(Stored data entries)

- Opening Delimiter -

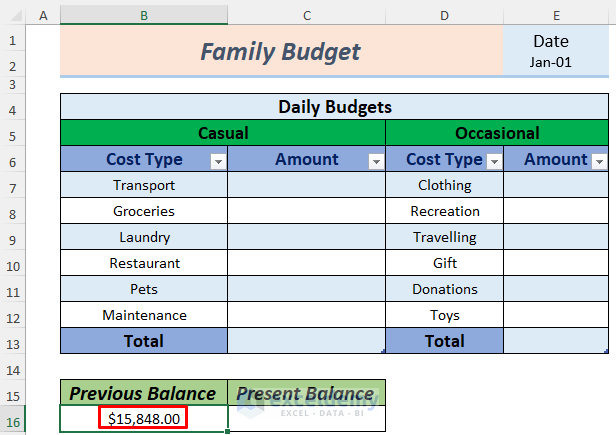Click the $15,848.00 previous balance cell
The height and width of the screenshot is (435, 616).
(x=143, y=419)
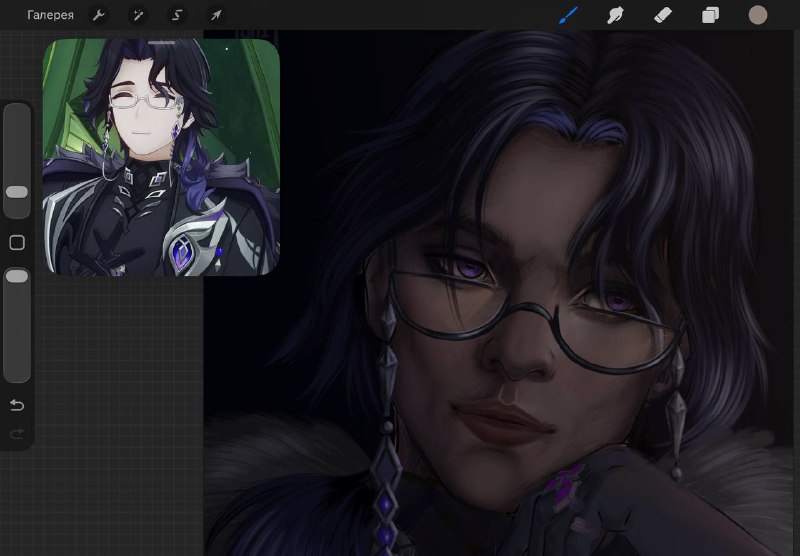This screenshot has width=800, height=556.
Task: Tap the Redo arrow in sidebar
Action: (17, 434)
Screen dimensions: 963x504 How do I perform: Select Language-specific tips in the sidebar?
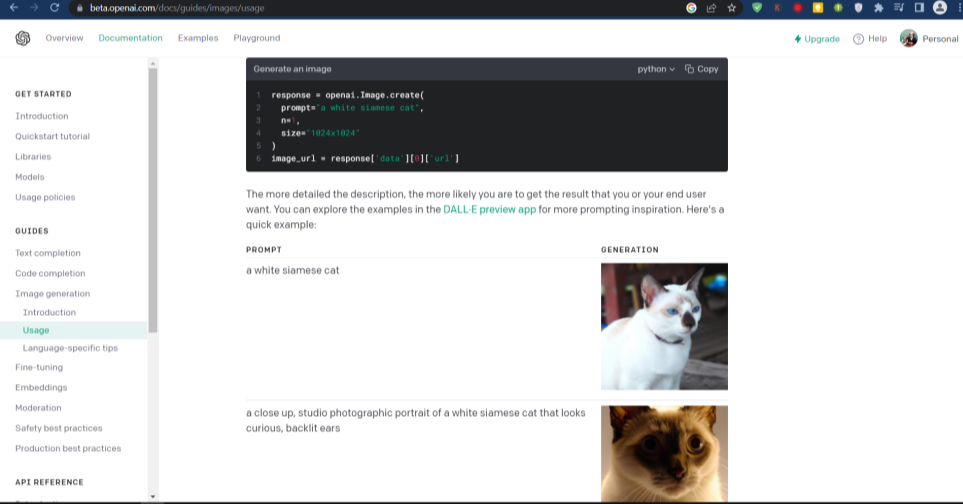pyautogui.click(x=70, y=348)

- Closing Delimiter -

## Task item:
The required output is the lines from the one containing "Screen dimensions: 963x504" through the end of the records above, reproduced exactly, with no pictures.

## The completed task:
Screen dimensions: 963x504 How do I perform: Select Language-specific tips in the sidebar?
pyautogui.click(x=70, y=348)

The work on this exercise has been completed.